The line labeled $H_{3}$ is the best linear discriminant of this data. 

A classic and widely used margin classifier is the *support vector machine* (SVM). SVMs search a space, definied by the features, to find the optimal seperating hyperplane (ie a plane in many dimensions). In the example above, it would iteratively try many lines such as $H_{1}$ and $H_{2}$ before eventually settling on a particular plane.

We will use the implimentation in SKLearn, svc -- a class that contains all functions need to train, test, and deplpoy a SVM. Do note however, that fitting a SVM is computationally expensive and scale quadratically. In other words, training an SVM with O(10k) samples becomes really time consuming and memory hungry.  

## Ensemble classifiers

Rather than relying on the results of a single classifer, ensemble classifier combine the results of many smaller classifiers. There are many ways of generating such a collection of computer classifiers. Here we will focus on the popular random forest (RFs) models. 

RFs build a collection of decision trees built from a random selection of the feature set. A single decision tree is a type of flow chart: each node in the tree is a test on a single feature and each branch denotes the outcome. A terminal node, or leaf, represents the tree's final classification.

A single decsion tree tends to overfit the data -- it become really good at representing the training data but does not generalize well to new data. RFs get around this by creating many trees, using a random subsample of features and training examples for each tree. A new sample is then fed into every tree and the results averaged at the end to come to a final decision.

To train a RF in python we will use the sklearn's ensemble methods.

In [11]:
# note we are only using a few of the RF parameters. There are many ways to modify this
rf_clf = sklearn.ensemble.RandomForestClassifier(n_estimators=30, n_jobs=8, verbose=1)

30


We have not trained the classifier yet. The code above defines an instance *rf_clf* of the class *RandomForestClassifier*. The parameters we added define a few things:

* n_estimators is the number of trees. For now we are just using 30
* n_jobs parallalizes the process. It subdivides the process out to some number of cores. This speeds up training and is limited by the hardware you are working on. 
* verbose just tells sklearn they we want feedback as it is training. 

There are loads of other parameters that can change how the classifier behaves. For our purposes, mostly using defaults will suffice. Note that we are not exlicitly defining the number of features the will be used in each random tree. The default as set by sklearn is $\sqrt(n_features)$. This is generally a good rule of thumb.

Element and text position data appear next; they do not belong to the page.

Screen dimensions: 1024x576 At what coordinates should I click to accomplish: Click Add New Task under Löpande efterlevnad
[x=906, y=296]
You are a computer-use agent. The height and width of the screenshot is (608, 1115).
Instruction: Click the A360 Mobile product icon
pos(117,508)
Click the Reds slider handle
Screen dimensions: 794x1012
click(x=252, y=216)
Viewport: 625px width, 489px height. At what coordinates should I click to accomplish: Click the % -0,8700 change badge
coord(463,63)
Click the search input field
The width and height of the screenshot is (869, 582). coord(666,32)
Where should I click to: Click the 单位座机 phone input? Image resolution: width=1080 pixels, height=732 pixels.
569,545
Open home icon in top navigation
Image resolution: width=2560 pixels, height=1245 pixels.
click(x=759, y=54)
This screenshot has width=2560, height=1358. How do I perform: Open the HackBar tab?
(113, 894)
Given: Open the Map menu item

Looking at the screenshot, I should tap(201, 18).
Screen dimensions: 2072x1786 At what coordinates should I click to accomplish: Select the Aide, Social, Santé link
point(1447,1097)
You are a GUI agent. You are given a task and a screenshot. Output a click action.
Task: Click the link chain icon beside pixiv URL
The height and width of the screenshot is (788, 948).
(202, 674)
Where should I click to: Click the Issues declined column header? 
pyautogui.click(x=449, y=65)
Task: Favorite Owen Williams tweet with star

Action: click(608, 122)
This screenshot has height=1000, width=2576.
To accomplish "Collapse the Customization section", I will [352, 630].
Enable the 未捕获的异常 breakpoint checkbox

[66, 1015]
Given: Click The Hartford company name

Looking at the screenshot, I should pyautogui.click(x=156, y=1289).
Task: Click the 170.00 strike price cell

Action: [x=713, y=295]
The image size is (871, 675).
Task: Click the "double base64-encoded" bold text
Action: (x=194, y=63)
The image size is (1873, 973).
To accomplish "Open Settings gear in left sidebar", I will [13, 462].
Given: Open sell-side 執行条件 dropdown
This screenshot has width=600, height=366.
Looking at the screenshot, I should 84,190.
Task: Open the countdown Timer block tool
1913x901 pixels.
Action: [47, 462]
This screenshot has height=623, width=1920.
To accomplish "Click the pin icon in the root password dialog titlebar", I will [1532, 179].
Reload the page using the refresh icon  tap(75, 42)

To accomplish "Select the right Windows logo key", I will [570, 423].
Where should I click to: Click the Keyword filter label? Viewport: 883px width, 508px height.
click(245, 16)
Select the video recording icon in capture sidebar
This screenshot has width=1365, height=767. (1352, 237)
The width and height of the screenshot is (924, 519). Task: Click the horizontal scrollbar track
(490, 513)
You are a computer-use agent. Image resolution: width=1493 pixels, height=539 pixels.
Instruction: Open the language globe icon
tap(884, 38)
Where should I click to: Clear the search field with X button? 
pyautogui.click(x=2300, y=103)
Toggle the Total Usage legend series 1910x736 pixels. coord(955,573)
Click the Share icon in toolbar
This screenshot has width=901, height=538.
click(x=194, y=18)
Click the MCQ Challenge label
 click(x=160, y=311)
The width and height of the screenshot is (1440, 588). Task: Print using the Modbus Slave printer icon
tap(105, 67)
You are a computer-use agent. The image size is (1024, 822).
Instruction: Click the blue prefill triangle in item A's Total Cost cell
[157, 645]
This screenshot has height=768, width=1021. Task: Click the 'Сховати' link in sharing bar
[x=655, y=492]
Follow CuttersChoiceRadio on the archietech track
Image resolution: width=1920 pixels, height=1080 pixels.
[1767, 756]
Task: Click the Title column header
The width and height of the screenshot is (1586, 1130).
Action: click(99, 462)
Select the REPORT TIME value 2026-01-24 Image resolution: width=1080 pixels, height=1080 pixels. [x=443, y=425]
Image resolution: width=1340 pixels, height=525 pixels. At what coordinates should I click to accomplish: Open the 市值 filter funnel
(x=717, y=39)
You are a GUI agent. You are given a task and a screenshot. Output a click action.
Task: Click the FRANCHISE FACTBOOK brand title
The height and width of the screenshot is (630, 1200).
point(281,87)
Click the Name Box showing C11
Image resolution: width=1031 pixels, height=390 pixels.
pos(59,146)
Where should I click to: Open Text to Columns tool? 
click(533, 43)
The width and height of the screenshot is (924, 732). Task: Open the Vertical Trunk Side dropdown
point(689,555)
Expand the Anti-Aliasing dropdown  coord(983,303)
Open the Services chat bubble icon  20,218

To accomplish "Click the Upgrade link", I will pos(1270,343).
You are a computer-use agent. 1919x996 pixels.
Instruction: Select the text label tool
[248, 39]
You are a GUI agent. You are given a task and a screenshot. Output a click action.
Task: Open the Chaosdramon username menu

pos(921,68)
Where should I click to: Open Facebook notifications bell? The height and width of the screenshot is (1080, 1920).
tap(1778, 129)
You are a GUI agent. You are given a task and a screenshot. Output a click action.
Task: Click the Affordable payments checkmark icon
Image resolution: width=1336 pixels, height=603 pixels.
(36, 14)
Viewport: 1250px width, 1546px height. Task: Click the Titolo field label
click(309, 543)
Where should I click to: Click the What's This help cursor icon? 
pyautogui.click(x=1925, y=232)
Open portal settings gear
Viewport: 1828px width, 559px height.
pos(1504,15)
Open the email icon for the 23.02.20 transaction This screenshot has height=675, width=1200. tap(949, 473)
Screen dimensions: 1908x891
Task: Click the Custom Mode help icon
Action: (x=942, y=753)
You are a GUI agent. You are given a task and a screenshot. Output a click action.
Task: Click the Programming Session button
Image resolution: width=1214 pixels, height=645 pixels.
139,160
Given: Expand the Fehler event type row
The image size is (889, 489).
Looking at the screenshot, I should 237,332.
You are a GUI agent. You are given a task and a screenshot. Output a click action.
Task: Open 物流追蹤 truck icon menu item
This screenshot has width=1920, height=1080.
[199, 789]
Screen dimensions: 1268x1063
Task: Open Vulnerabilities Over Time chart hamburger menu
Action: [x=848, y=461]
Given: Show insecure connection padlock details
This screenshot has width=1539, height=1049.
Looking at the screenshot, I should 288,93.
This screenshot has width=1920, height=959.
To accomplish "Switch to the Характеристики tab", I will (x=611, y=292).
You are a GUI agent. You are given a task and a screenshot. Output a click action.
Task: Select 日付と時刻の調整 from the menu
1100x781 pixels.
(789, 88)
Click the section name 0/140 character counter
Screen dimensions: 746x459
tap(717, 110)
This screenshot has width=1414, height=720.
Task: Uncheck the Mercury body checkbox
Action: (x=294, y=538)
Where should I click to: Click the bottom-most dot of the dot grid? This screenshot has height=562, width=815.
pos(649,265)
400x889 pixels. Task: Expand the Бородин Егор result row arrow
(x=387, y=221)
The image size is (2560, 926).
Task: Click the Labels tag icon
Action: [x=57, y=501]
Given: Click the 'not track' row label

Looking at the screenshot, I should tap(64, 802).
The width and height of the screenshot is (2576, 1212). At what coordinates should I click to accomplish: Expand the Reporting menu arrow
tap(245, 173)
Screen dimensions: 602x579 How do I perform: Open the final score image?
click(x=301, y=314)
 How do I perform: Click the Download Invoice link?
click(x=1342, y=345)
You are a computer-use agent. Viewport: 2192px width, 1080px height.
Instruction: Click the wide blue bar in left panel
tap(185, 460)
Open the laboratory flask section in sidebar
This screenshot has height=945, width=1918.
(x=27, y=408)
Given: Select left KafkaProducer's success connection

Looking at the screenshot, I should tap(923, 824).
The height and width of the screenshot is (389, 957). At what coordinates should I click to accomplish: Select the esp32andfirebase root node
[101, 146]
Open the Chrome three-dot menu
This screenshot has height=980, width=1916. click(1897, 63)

To train the classifier we need to give it data. This is done with the *fit* method of the *RandomForestClassifier*.

In [33]:
# to train it, feed in the features and labels
# pull out the features for the training data
# the next line uses "list comprehension" to pull out the feature vectors only from the trianing data
train_features = [data[line]['features'] for line in train_ids]
train_features = np.asarray(train_features)  # convert to an array

# retrieve the numeric classes of the training data
train_labels = [data[line]['class'] for line in train_ids]
train_labels = np.asarray(train_labels)  # convert to an array

# check to make sure these numbers are right. We expect the training data to be a matrix with 
# dimensions [n_images x n_features] and the test data to be a matrix with dimensions [n_images x 1]
print("train features dim:", train_features.shape)
print("train labels dim:", train_labels.shape)

train features dim: (16542, 70)
train labels dim: (16542,)


In [28]:
train_array = [data[line]['features'] for line in train_ids]

In [29]:
len(train_array)

16542

In [30]:
type(train_array)

list

In [32]:
train_array = np.asarray(train_array)
train_array.shape

(16542, 70)